De toute évidence, elle s'emportait contre l'homme à cause du prix qu'il lui proposait pour ce qu'il tenait à la main et ce que Richa identifia comme une médaille militaire, un rond en argent frappé d'un motif de flamme et passé sur un ruban de satin blanc. Autant d'indices qui la désignait comme une récompense décernée aux membres de la Flamme Blanche, peut-être la raison pour laquelle le revendeur n'était guère disposé à en offrir un prix très élevé.
D'ailleurs, il se justifiait justement en argumentant que personne ne souhaiterait acheter une médaille ayant appartenu à un Homme Blanc, son soucis premier n'étant apparemment nullement la façon dont son propriétaire l'avait perdu. En retour, la jeune femme lança que, médaille ou non, l'argent restait de l'argent et pouvait se fondre.
Le revendeur ne donna aucune réponse à ce raisonnement, pourtant très juste, car, avisant Richa, qui s'était légèrement avancé dans cette échoppe particulière, il se leva pour l'accueillir en la qualifiant de cliente, un large sourire artificiel sur le visage et les bras ouverts.
N'ayant guère envie d'établir une grande proximité avec cet individu, Richa eut le réflexe de reculer. Ne paraissant pas réellement s'en offusquer, ou bien le dissimulant habilement, il demanda à Richa ce à quoi il pouvait lui être utile, oubliant totalement sa cliente précédente, qui serra les poings sur ses genoux en contractant les mâchoires.

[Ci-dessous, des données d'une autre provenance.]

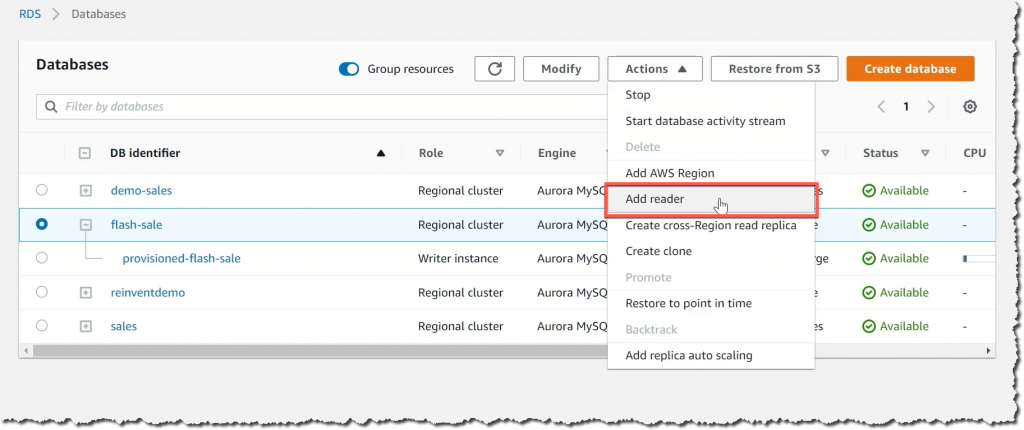
Task: Expand the demo-sales cluster row
Action: tap(86, 191)
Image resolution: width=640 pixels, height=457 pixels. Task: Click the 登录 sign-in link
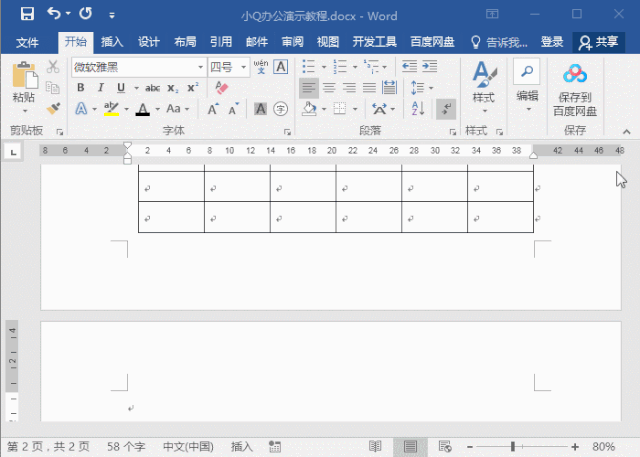tap(552, 42)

Semblant au bon endroit, la jeune fille s'enquit, davantage par convenance et principe, de son intérêt pour le rachat d'objets de valeur. Au mot ''valeur'', les yeux de l'homme étincelèrent et il invita Richa à lui présenter ce qu'elle comptait lui vendre, mais cette politesse ne camouflait pas sa convoitise dévorante, une convoitise qui ne semblait pas se porter uniquement sur les objets évoqués par la jeune fille.
Cette dernière posa son sac à terre pour en tirer le butin récolté dans la demeure de Jonathan. L'homme étudia chacune des pièces une à une, d'un œil plus expert que ce que Richa aurait supposé, puis il hocha le menton à plusieurs reprises avec une moue appréciatrice sur les lèvres, visiblement plus enthousiasmé par ces quelques bibelots que par la médaille de la Flamme Blanche.

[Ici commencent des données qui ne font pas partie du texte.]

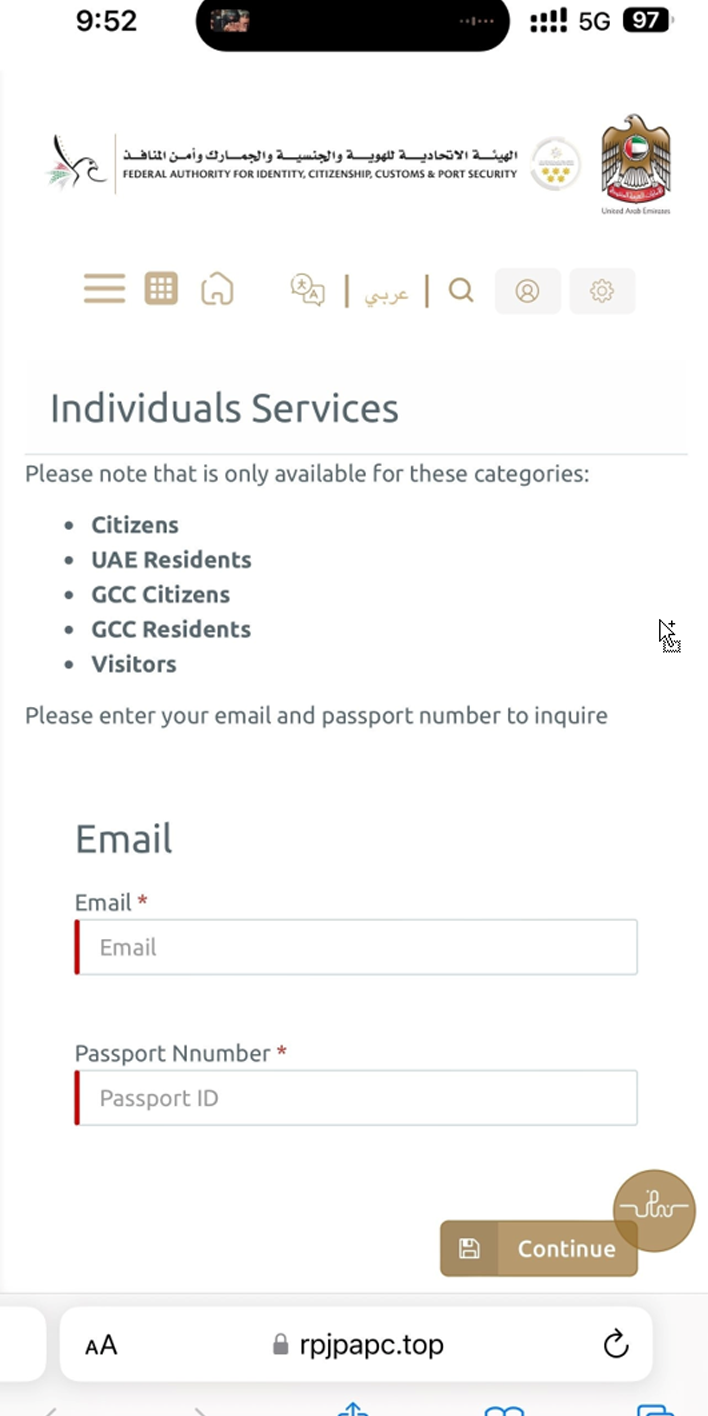708x1416 pixels.
Task: Open the floating chat assistant bubble
Action: [x=654, y=1210]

Dans une attitude étonnement professionnelle, il demanda à Richa ce qu'elle en exigeait. En réponse, la jeune fille ne put que hausser les épaules, avouant qu'elle n'y avait pas réfléchi.
De toute manière, même si Anna'ën la lui avait longuement expliqué, elle appréhendait encore quelque peu difficilement la réelle valeur de l'argent dans l'Enclave, et, même si elle redoutait d'être confrontée à la mauvaise foi d'un acheteur peu scrupuleux, elle s'apercevait qu'elle préférait simplement se contenter d'empocher l'argent qu'on lui proposait pour gagner un endroit plus agréable de la ville. Du moins, si il lui offrait une somme trop dérisoire, elle se laisserait aller à négocier.
La somme que l'homme lui proposa fut cependant surprenamment bien assez conséquente aux yeux de Richa et elle n'eut plus qu'à acquiescer pour sceller la vente.
Sans se départir de son comportement de parfait négociant, l'homme se rendit au fond de la pièce où se trouvait l'étagère la moins remplie dont il retira une planche du fond, révélant un espace entre les pierres du mur d'où il tira un coffret solidement cadenassé. Sortant une clé de la poche de sa chemise à la couleur douteuse, il déverrouilla la serrure et compta des pièces qu'il glissa dans une bourse en toile.
Attendant qu'il termine, Richa dansa sur place, faisant passer son poids d'un pied à l'autre, se sentant mal-à-l'aise. Pas à cause de l'atmosphère plutôt malfamée de l'échoppe ou du quartier en général mais à cause de la nervosité qui émanait de la jeune femme que le revendeur avait complètement oubliée pour s'occuper d'elle.
Son mécontentement paraissait être retombé pour céder la place à une forte angoisse, qu'elle traduisait en se tordant nerveusement les mains, se mordillant la lèvre inférieure et en jetant anxieusement des regards en tous sens, visiblement sur ses gardes. Elle semblait avoir encore plus envie de se trouver ailleurs que Richa, mais son comportement manifestait davantage de la crainte que la répulsion et l'agacement éprouvés par Richa.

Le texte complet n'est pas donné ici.